Akt inhibition reduces Rab35 binding. A, highly differentiated 3T3-L1 adipocytes were stimulated with 100 nm insulin for 30 min in the presence or absence of 10 μm MK2206, an Akt inhibitor administered 30 min before insulin treatment. After treatment, cell lysates were prepared and incubated with GST or GST-Rab35 S22N (constitutively GDP-bound mutant) pre-coupled to glutathione-Sepharose beads, and specifically bound proteins were detected with an antibody recognizing endogenous connecdenn 1. SM, starting material.

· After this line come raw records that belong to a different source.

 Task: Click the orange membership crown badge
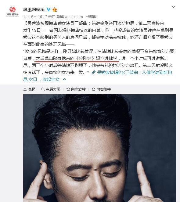click(55, 9)
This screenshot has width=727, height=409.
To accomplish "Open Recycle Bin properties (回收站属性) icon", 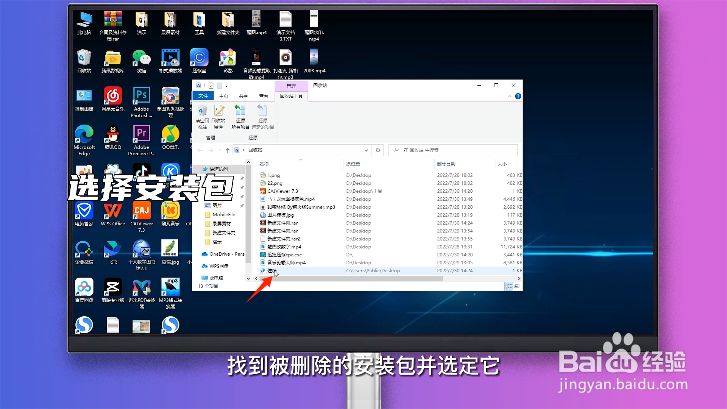I will tap(219, 111).
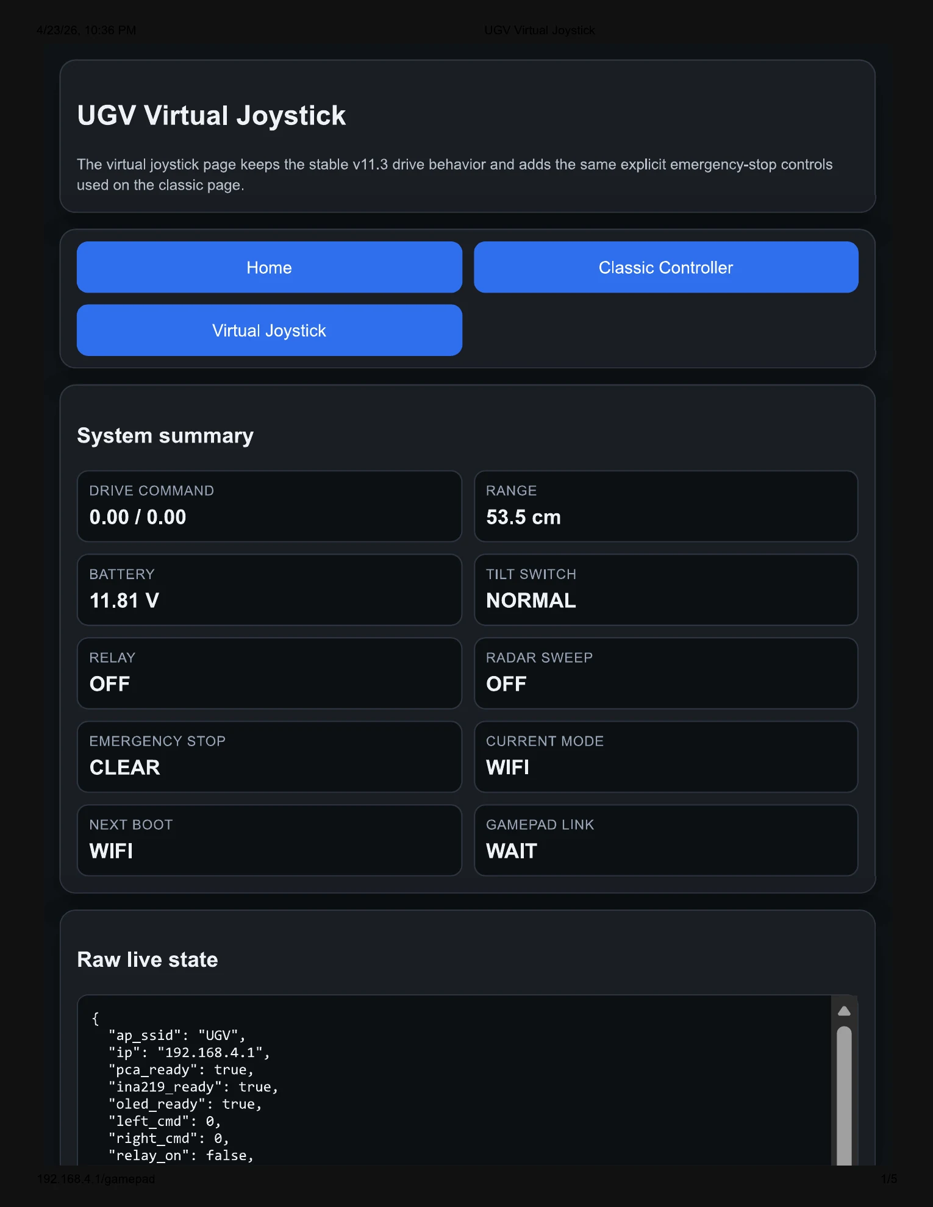The image size is (933, 1207).
Task: Click the System summary heading
Action: click(x=165, y=435)
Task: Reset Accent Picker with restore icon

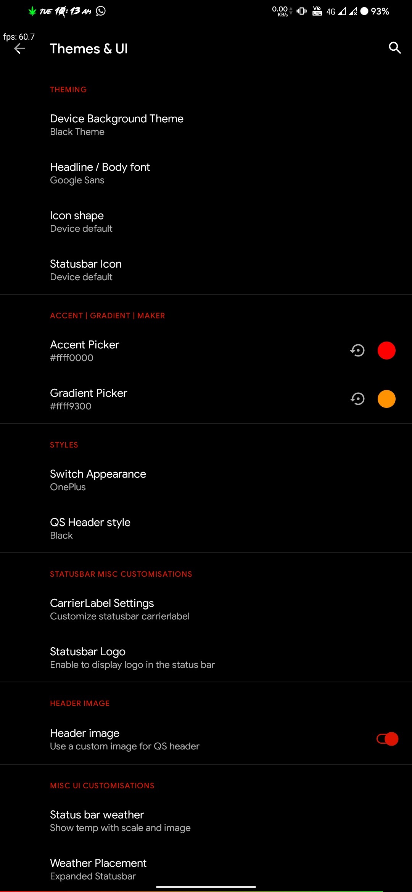Action: [357, 350]
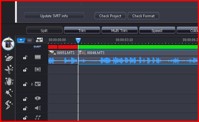Open the Magic Movie Wizard hat icon
Image resolution: width=199 pixels, height=122 pixels.
8,44
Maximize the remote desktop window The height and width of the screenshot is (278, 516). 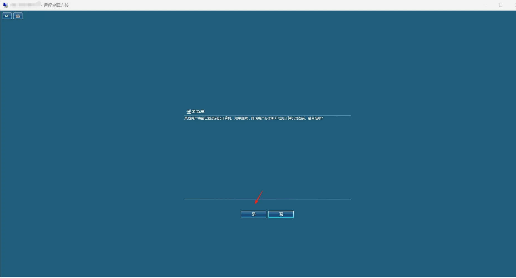[x=501, y=5]
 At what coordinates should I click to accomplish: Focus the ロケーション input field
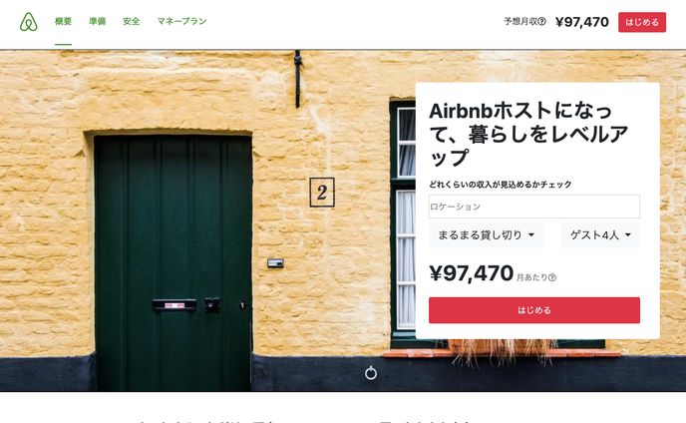pos(534,207)
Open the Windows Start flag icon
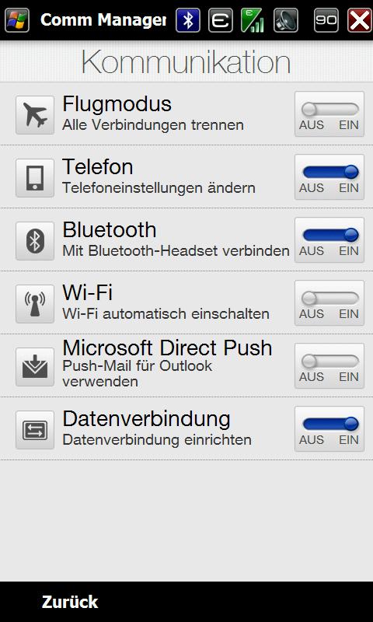Screen dimensions: 373x622 click(17, 20)
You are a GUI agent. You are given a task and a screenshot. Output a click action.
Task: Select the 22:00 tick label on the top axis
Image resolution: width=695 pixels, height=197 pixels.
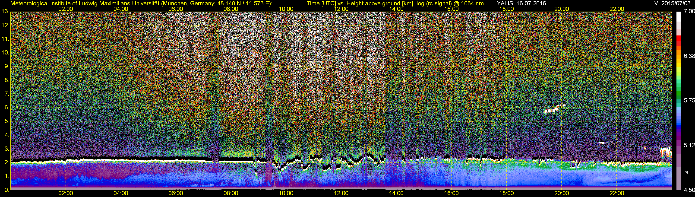[617, 9]
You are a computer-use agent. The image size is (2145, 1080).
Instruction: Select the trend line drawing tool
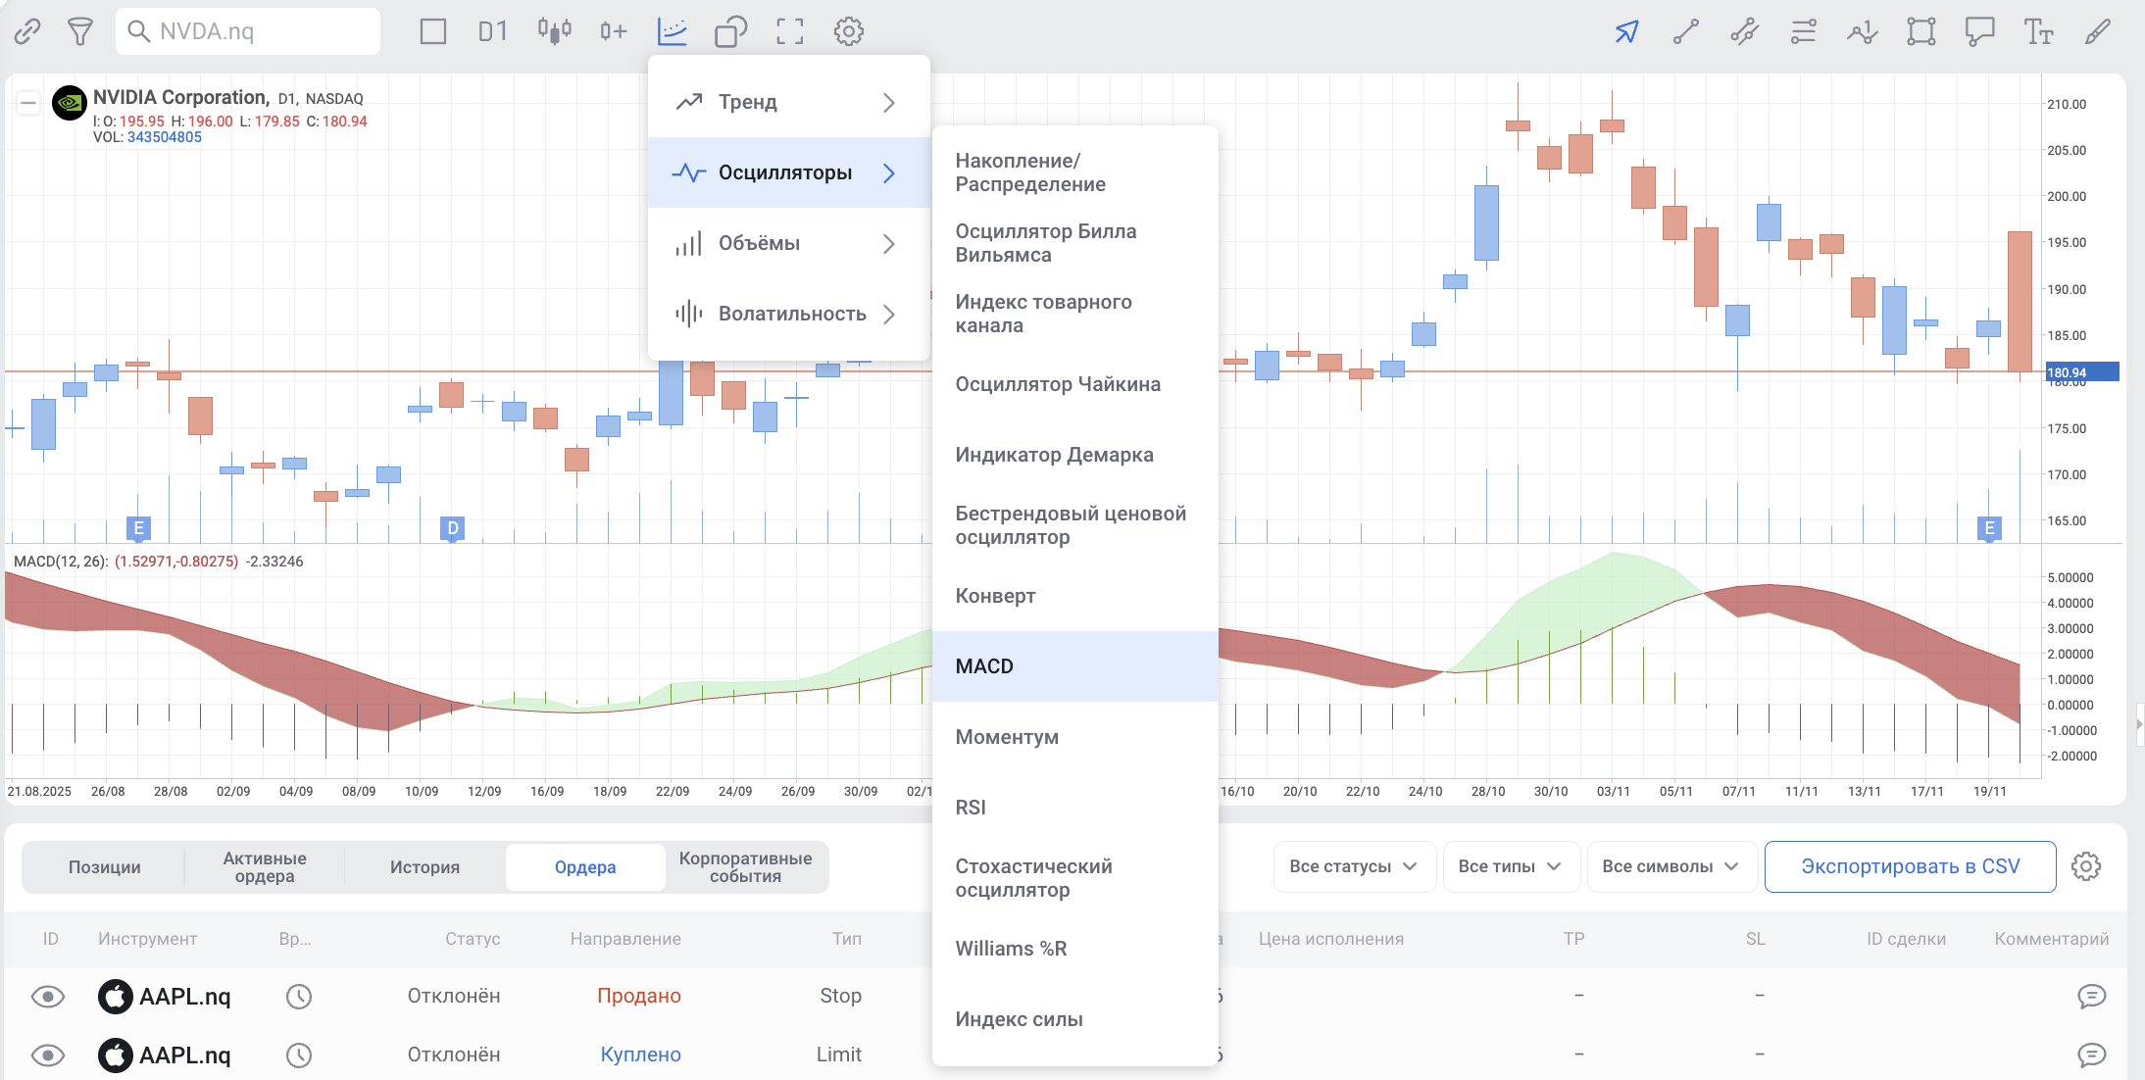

B, cell lysates prepared as in A were processed for Western blots with antibodies against the indicated proteins. C, quantification of the binding of connecdenn 1 to GST-Rab35 S22N as in A. The bar represents S.E. Statistical analysis employed an unpaired t test. *, p < 0.05.

FIGURE 6.

Ser-536 and Ser-538 contribute to interactions with the DENN domain and 14-3-3. A, FLAG-tagged connecdenn 1 DENN domain (FLAG-CD 1 DENN) was expressed in HEK-293 cells, and cell lysates were incubated with amylose resin coupled to MBP fused to lacZ or a connecdenn 1 peptide encoding residues 527–547, WT, or S536E/S538E mutant. Specifically bound proteins were processed for Western blot with FLAG antibody. Starting material (SM) equals 5% of the input. B, GST or GST-14-3-3 were incubated with HEK-293 lysates expressing FLAG tagged full-length connecdenn 1 (FLAG-CD 1) WT or S536E/S538E mutant. Specifically bound proteins were processed for Western blot with FLAG antibody. Starting material equals 10% of the input. C, quantification of the binding of connecdenn 1 to MBP-peptides as in B. The bar represents S.E. Statistical analysis was employed an unpaired t test. *, p < 0.05.